The bill prioritizes reducing regulatory costs and increasing reporting transparency for small businesses (via a $0 cap and new reporting) but does so at the risk of blocking beneficial protections, creating legal and administrative burdens, and leaving programs underfunded and unimplemented.
Small businesses would face fewer new compliance costs because the SBA must cap the per‑firm regulatory cost of its rulemakings at $0 each year starting FY2026, reducing the likelihood of added regulatory expenses for many small firms.
Congress (and the public) would receive annual, agency-by-agency reporting on non‑SBA federal rules that affect small businesses, improving transparency and enabling targeted oversight or future policies to address regulatory burdens.
Small business owners (and the public) may lose or have delayed health, safety, and consumer protections because the $0 cap on SBA rule costs can effectively bar beneficial rulemakings that impose net costs.
The $0 cost cap will likely prompt legal and implementation disputes over how 'cost' is measured and when exemptions apply, risking regulatory paralysis, slower rulemaking, and increased litigation for agencies and businesses.
Federal agencies and taxpayers will incur additional administrative and verification costs to identify, compile, and report every non‑SBA rule affecting small businesses each year.
Based on analysis of 3 sections of legislative text.
Directs SBA to set the per‑business regulatory budget to $0 starting FY2026 and to report annually on non‑SBA federal rules that affect small businesses; no new funds authorized.

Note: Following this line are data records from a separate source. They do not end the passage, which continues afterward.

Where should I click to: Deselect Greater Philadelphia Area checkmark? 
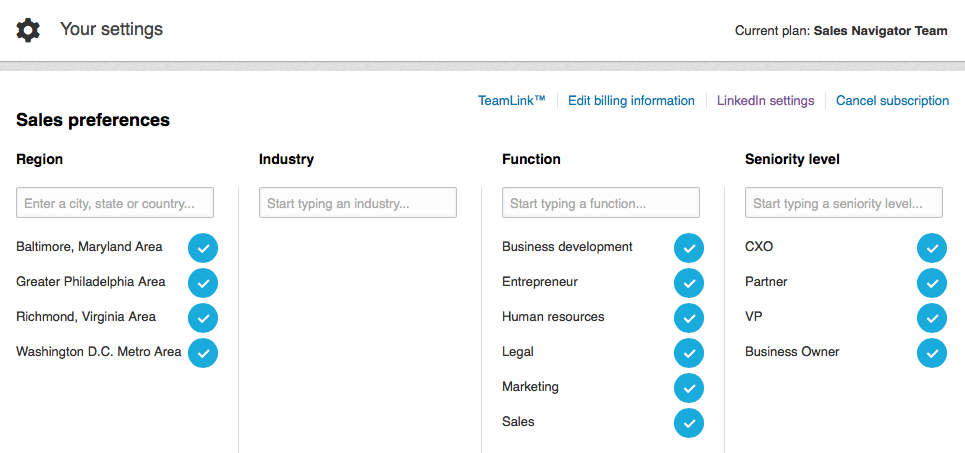click(203, 283)
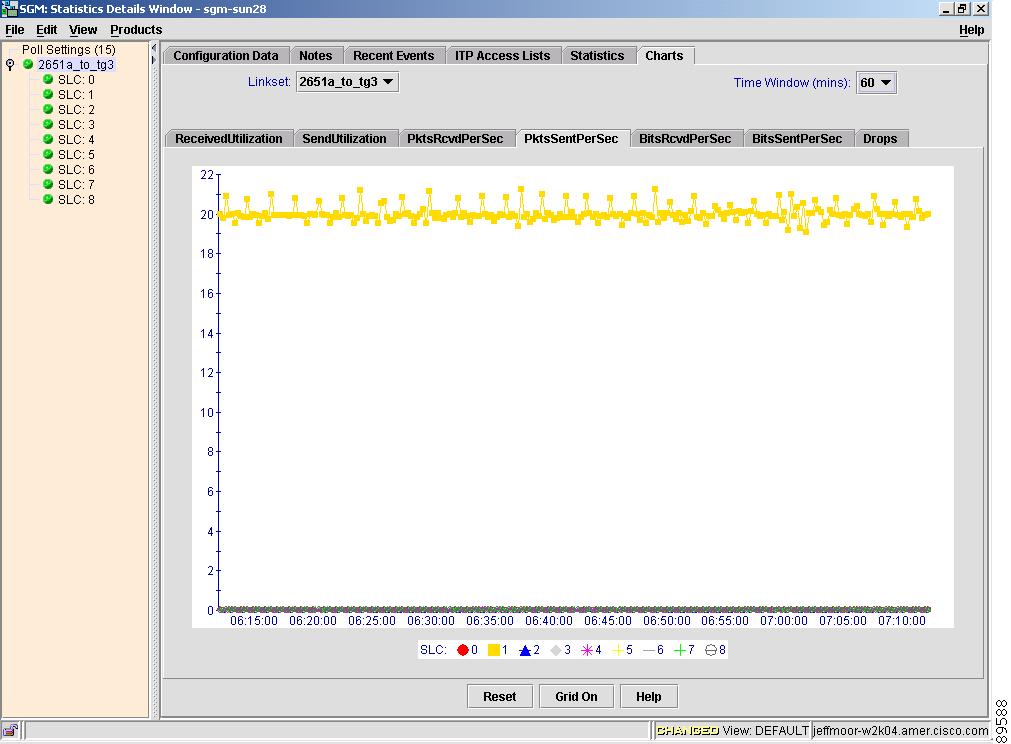Click green status icon for SLC: 0
This screenshot has height=744, width=1011.
[x=47, y=80]
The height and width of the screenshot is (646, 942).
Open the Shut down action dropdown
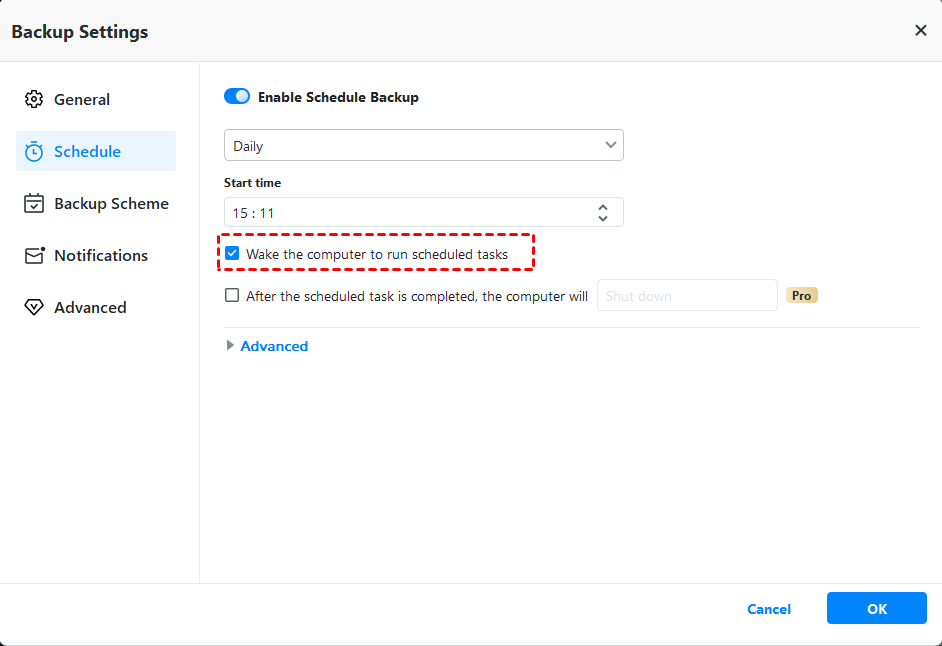point(687,296)
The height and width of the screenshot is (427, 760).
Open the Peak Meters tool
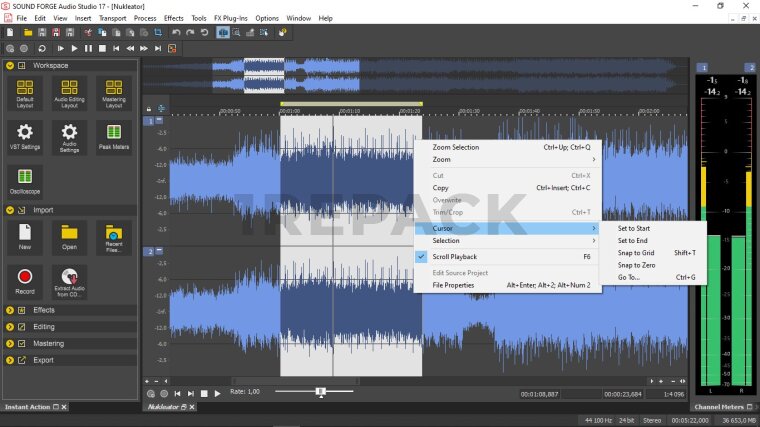tap(113, 137)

Introduced February 4, 2025 by Beth Van Duyne · Last progress February 4, 2025
Requires the Small Business Administration (SBA) to set a “small business regulatory budget” equal to $0 for each small business concern beginning in fiscal year 2026 and every fiscal year thereafter, and to submit an annual report to Congress listing all non‑SBA federal rules from the prior fiscal year that impact small businesses. The measure defines key terms for rulemaking and small business concerns and specifies that no new appropriations are authorized to implement these requirements.